1981-82 Celtics
Be it known that last night between the hours of 8 and 9 p.m., Eastern Standard Time, the Boston Celtics , a member club of the National Basketball Association, invented a new sport, henceforth to be known as shareball.
The Celtics played this new pastime for 8 minutes and forty-five seconds on the game clock, and since any new creation is best played by its creator, it was only logical that the score during the shareball contest was Boston 33, Indiana 8. The star-crossed Pacers never had a chance.
The final score in the basketball game was 111-94 in favor of the Celtics, but it was the shareball game that dominated the postgame discussions.
Shareball is like basketball, only better. As demonstrated by the quintet of Larry Bird, Cedric Maxwell, Robert Parish, Chris Ford and Tiny Archibald, shareball is a communication of mind and body wherein five talented athletes plug into a common energy source that automatically blocks out any distraction that would keep them from the common goal, which is to see that basket after basket is scored without benefit of the dribble. It does help if one of the five men involved is the premier all-around player in the game today, not that we're mentioning any names.
The score was 62-59, Boston, and the situation was somewhat precarious. From 17 points in arrears (42-25), Jack McKinney's Pacers had come back with poised, intelligent, aggressive play, until they were but one in-and-out shot from being one point behind with 23 minutes to play. One minute into the third period, the Indiana Pacers were not just in the game. Though three points down, they were in control of it.
What happened in the next 8:45 cannot be explained in any manner that would do it poetic justice. Somehow, some way, the Celtics fell into a mind set that lifted them from the realm of the ordinary. The run began innocently enough with a Chris Ford low-post turnaround, and then heated up on an Archibald-to-Bird fast break.

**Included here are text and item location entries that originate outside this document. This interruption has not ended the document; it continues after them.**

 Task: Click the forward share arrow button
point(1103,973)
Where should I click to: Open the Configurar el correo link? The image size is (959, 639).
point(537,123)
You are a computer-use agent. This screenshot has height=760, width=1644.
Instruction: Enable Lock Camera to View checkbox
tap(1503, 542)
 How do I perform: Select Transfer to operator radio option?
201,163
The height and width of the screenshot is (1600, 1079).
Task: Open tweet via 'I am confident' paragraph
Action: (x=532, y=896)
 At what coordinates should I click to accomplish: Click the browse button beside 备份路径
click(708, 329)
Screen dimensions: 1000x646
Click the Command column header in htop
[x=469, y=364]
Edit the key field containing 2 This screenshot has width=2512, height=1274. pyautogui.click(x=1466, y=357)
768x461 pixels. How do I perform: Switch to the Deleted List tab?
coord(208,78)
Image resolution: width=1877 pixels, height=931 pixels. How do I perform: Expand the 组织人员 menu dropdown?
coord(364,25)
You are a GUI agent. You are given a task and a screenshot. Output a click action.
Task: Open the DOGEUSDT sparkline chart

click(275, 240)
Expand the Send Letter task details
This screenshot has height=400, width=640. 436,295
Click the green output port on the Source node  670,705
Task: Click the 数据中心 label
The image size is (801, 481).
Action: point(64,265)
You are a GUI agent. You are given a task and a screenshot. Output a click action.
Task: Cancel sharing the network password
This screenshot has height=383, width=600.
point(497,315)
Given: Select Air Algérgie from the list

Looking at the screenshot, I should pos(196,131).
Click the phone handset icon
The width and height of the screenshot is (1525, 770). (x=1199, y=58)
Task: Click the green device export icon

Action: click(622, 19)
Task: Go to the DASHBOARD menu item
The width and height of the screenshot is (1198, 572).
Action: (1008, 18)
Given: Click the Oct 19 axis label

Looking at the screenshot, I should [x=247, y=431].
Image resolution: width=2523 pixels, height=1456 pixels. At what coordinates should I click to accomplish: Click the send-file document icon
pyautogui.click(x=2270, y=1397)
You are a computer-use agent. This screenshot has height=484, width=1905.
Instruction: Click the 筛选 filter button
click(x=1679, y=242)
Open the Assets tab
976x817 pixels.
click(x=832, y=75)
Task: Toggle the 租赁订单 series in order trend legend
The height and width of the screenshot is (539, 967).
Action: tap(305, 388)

The next sequence was the best. Parish smacked a George Johnson drive over to Bird, who started upcourt. At precisely the right moment (without question, most players would have decided to take it all the way themselves at this crucial juncture), Bird slipped the ball back to Archibald in the middle. He, in turn, fed Maxwell, who, spying Bird running a pefect right-lane route, flipped a behind-the-back pass to his teammate. Bird stuffed the ball, and they might as well have turned the lights out right there and queued up "Born To Lose," because this baby was over, right then and there.
But the Celtics were only beginning, in terms of providing aesthetic pleasure. This, after all, was shareball, not basketball, and so the show went on, seven more fast breaks worth, untold thrills worth.
Indiana shoots . . . Indiana misses . . . Boston rebounds . . . Boston outlets . . . Ball goes from one white-shirted shareballer to another. . . Two points . . . Crowd howls . . .
It was a special combination of precision and emotion so thrilling to watch that on the bench Rick Robey and Kevin McHale were deciding they would much rather be sitting there watching than playing.
The run mounted. 13-0 in 2:28. Then 18-2. And 21-4. Finally, 33-8 on an Archibald drive begun way back by a ferocious Bird traffic rebound. By then the basketball score was 95-67, a scant nine and a half minutes after the Pacers had been three down with the ball.
First there was a game, and then, well, there just wasn't. "They were awesome," said McKinney. " They did everything right. If they made a mistake, they covered for it with second or third effort. That's not the mark of a good team; that's the mark of a great team, and they were great tonight. They could have beaten us by 30 or 40."
Indeed, the Pacers had been guilty of nothing more than being in the wrong place at the wrong time. They were a historical accident, in other words, the team that will always be remembered as the opponent the night the Boston Celtics invented shareball.